R/power.4.R

Defines functions power.4

Documented in power.4

#' Budget and/or sample size, power, MDES calculation for
#' four-level CRTs detecting main effects
#'
#' @description This function can calculate required budget for desired power,
#'     power or minimum detectable effect size (MDES) under fixed budget
#'     for four-level cluster randomized trials (CRTs).
#'     It also can perform conventional power analyses
#'     (e.g., required sample size, power, and MDES calculation).
#'
#' @param cost.model Logical; power analyses accommodating costs and budget
#'     (e.g., required budget for desired power, power/MDES under fixed budget)
#'     if TRUE, otherwise conventional power analyses
#'     (e.g., required sample size, power, or MDES calculation); default value is TRUE.
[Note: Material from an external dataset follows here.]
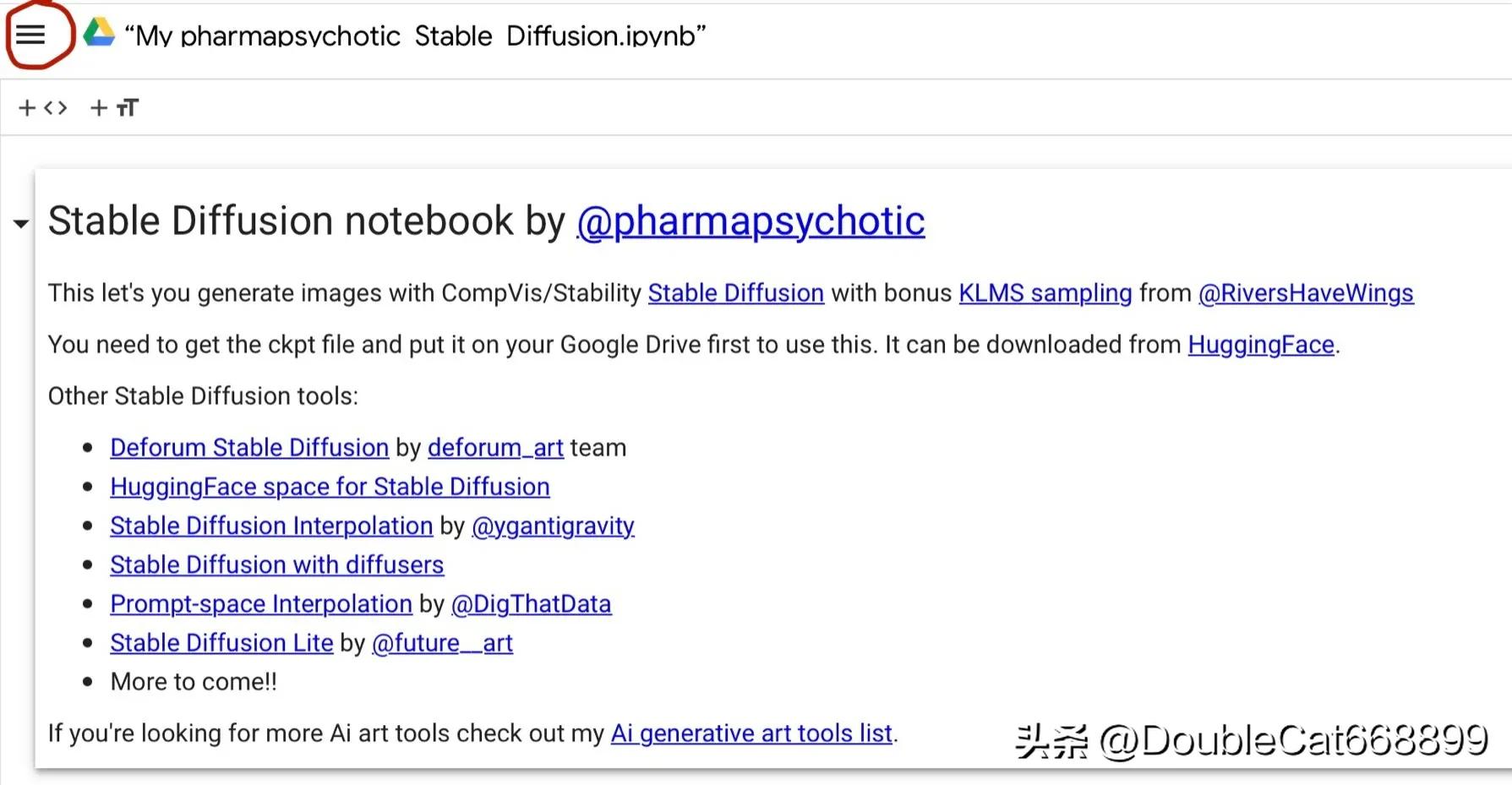Open HuggingFace space for Stable Diffusion
The image size is (1512, 785).
pos(330,487)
#' @param expr Returned objects from function \code{\link{od.4}}; default value is NULL;
#'     if \code{expr} is specified, parameter values of \code{icc2}, \code{icc3}, \code{icc4},
#'     \code{r12}, \code{r22}, \code{r32}, \code{r42},
#'     \code{c1}, \code{c2}, \code{c3}, \code{c4},
#'     \code{c1t}, \code{c2t}, \code{c3t}, \code{c4t}, \code{p}, \code{n}, \code{J}, and \code{K}
#'     used or solved in function \code{\link{od.4}} will
#'     be passed to current function;
#'     only the values of \code{p}, \code{n}, \code{J}, and/or \code{K} that specified or solved in
#'     function \code{\link{od.4}} can be overwritten
#'     if \code{constraint} is specified.
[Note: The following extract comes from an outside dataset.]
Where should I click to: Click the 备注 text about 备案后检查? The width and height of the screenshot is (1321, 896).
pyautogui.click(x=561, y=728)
#' @param constraint Specify the constrained values of \code{p}, \code{n}, \code{J},
#'     and/or \code{K} in list format to overwrite
#'     those from \code{expr}; default value is NULL.
#' @param sig.level Significance level or type I error rate, default value is 0.05.
#' @param two.tailed Logical; two-tailed tests if TRUE,
#'     otherwise one-tailed tests; default value is TRUE.
#' @param d Effect size.
#' @param power Statistical power.
#' @param m Total budget.
#' @param icc2 The unconditional intraclass correlation coefficient (ICC) at level 2.
#' @param icc3 The unconditional intraclass correlation coefficient (ICC) at level 3.
#' @param icc4 The unconditional intraclass correlation coefficient (ICC) at level 4.
#' @param r12 The proportion of level-1 variance explained by covariates.
#' @param r22 The proportion of level-2 variance explained by covariates.
#' @param r32 The proportion of level-3 variance explained by covariates.
#' @param r42 The proportion of level-4 variance explained by covariates.
#' @param c1 The cost of sampling one level-1 unit in control condition.
#' @param c2 The cost of sampling one level-2 unit in control condition.
#' @param c3 The cost of sampling one level-3 unit in control condition.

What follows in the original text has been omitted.